▶ **WHAT THE TASK ASKS**
Could you reproduce, word for word, everything below from the line containing "April 2026 (23, 1463)" down to the line containing "Backdrop acara (29, 1745)", with both of those lines included and no others?

▶ **DATA FOR THIS TASK**
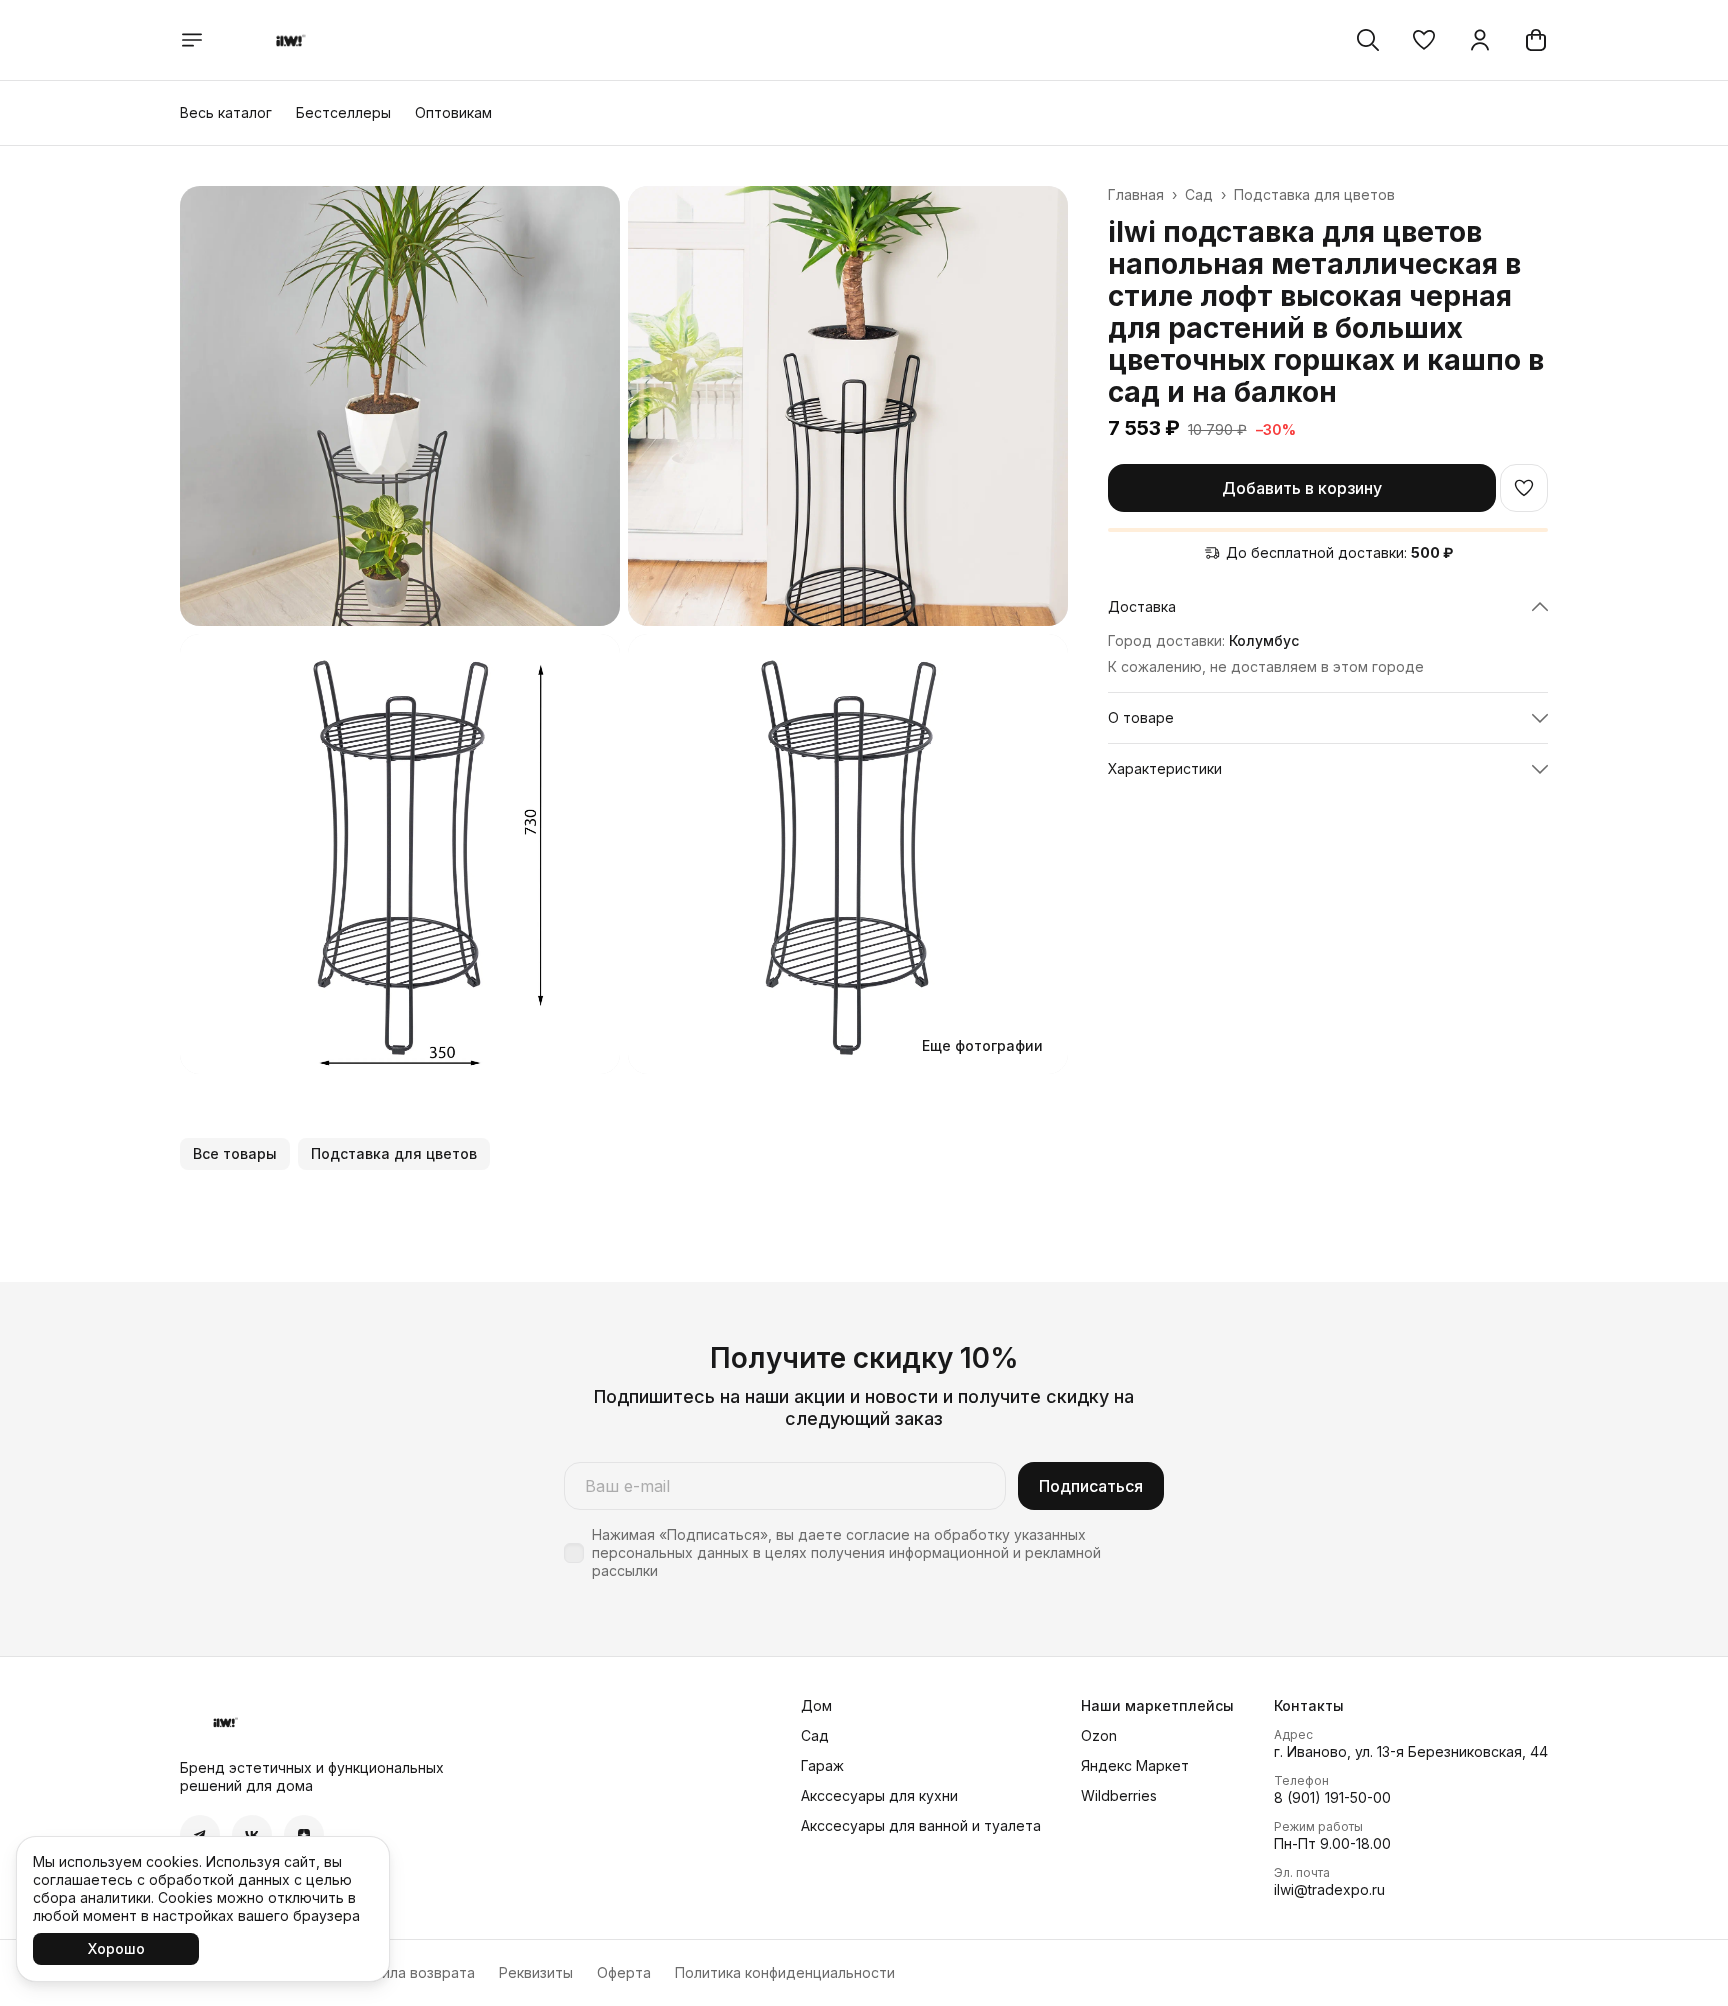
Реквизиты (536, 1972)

---

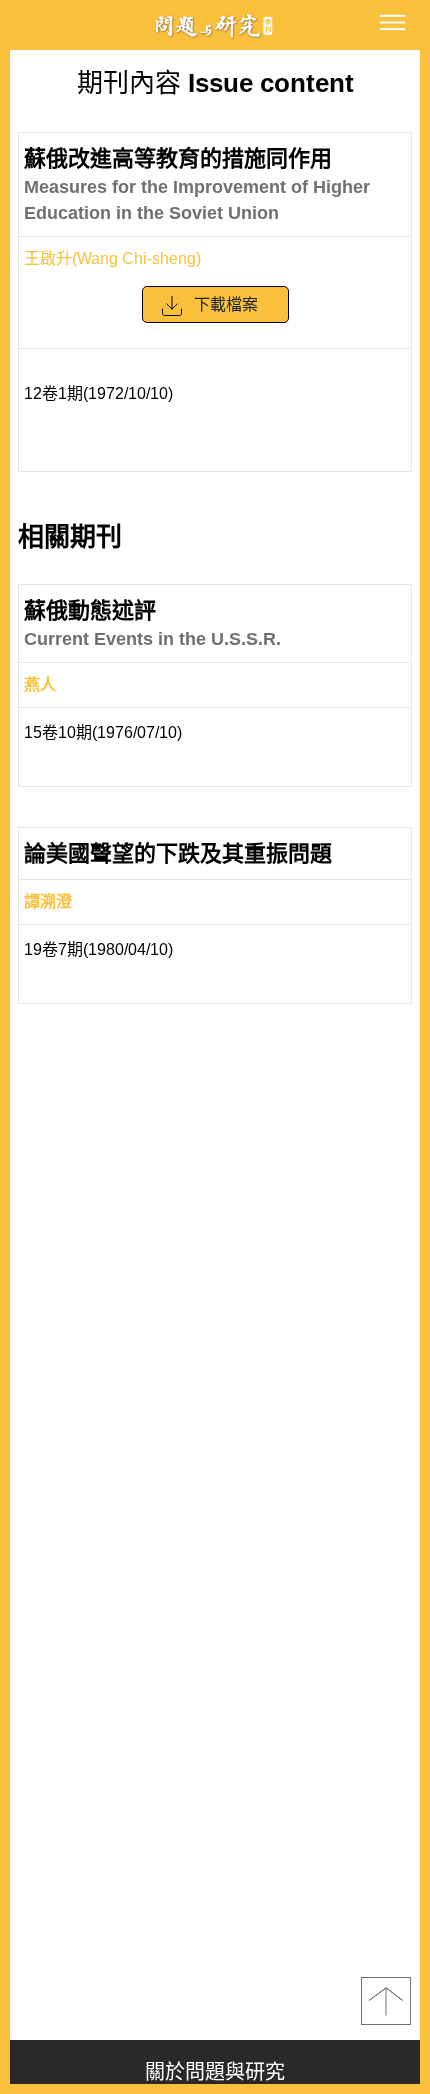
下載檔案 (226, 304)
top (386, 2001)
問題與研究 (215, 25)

* * *

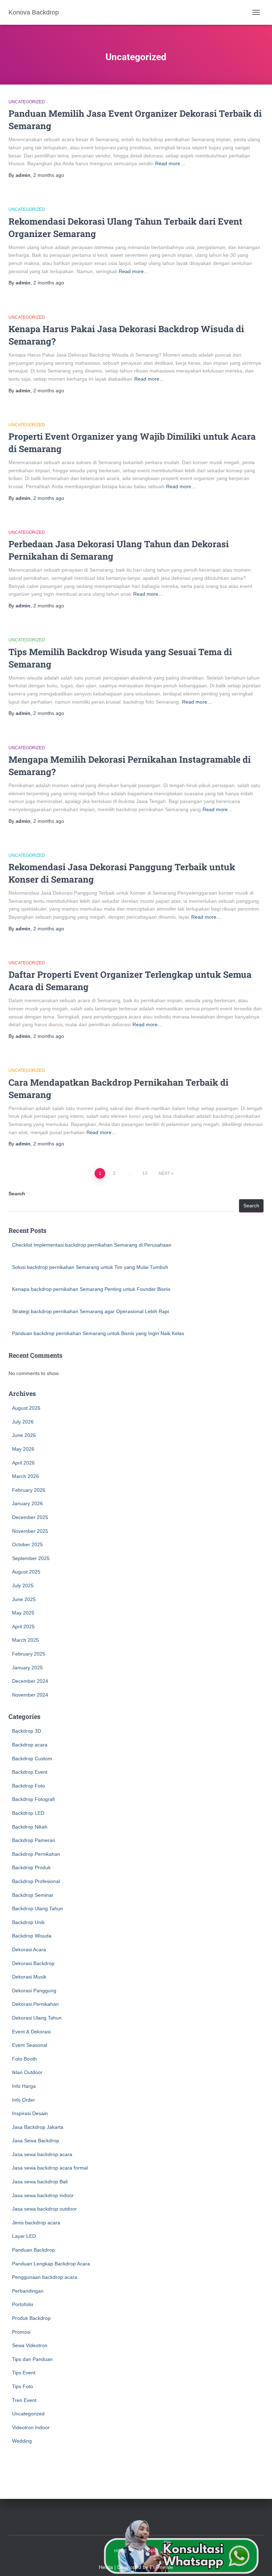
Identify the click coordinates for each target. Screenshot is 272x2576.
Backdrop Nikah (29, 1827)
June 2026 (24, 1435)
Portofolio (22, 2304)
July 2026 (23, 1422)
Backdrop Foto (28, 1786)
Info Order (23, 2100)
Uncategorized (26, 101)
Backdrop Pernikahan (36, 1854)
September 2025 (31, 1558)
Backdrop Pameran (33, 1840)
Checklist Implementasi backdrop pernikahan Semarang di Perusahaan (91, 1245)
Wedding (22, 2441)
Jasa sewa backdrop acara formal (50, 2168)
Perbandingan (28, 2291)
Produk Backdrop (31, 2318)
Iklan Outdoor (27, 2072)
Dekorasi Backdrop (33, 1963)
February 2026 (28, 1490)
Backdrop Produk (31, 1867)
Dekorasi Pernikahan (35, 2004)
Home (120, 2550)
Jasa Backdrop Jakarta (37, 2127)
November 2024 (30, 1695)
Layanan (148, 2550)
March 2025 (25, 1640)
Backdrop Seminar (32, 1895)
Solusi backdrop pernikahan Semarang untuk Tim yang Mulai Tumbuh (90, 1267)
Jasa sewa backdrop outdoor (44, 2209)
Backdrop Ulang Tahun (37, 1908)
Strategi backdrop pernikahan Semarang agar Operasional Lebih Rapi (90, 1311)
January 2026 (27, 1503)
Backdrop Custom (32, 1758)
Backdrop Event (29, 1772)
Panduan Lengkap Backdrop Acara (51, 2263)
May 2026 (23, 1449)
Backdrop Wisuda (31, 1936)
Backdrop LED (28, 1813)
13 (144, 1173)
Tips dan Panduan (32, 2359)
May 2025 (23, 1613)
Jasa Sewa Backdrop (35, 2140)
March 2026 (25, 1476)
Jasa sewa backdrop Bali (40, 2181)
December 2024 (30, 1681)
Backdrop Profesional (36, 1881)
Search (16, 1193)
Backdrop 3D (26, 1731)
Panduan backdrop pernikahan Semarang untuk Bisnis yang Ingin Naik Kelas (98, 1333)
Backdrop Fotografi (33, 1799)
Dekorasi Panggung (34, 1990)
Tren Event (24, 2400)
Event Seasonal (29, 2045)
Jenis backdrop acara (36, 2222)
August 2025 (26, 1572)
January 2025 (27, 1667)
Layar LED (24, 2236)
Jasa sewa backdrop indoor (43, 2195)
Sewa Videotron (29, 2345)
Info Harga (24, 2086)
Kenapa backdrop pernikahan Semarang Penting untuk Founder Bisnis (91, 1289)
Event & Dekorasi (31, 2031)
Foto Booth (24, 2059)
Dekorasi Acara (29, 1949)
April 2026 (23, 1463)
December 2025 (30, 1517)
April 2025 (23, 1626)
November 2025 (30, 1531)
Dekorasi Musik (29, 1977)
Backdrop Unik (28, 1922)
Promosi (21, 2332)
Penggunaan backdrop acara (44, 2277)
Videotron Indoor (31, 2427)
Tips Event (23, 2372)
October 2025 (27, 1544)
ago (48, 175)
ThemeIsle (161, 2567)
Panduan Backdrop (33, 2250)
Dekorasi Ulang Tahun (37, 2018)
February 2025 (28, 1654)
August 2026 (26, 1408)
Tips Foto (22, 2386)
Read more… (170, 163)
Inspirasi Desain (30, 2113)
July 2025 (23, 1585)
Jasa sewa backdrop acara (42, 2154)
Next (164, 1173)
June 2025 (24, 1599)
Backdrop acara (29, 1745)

▶ **YOUR RESPONSE**
April 2026 (23, 1463)
December 2025 (30, 1517)
April 2025 (23, 1626)
November 2025 (30, 1531)
Dekorasi Musik (29, 1977)
Backdrop Unik (28, 1922)
Promosi (21, 2332)
Penggunaan backdrop acara (44, 2277)
Videotron Indoor (31, 2427)
Tips Event (23, 2372)
October 2025 (27, 1544)
ago (48, 175)
ThemeIsle (161, 2567)
Panduan Backdrop (33, 2250)
Dekorasi Ulang Tahun (37, 2018)
February 2025 (28, 1654)
August 2026 (26, 1408)
Tips Foto (22, 2386)
Read more… (170, 163)
Inspirasi Desain (30, 2113)
July 2025 (23, 1585)
Jasa sewa backdrop acara (42, 2154)
Next (164, 1173)
June 2025 (24, 1599)
Backdrop acara (29, 1745)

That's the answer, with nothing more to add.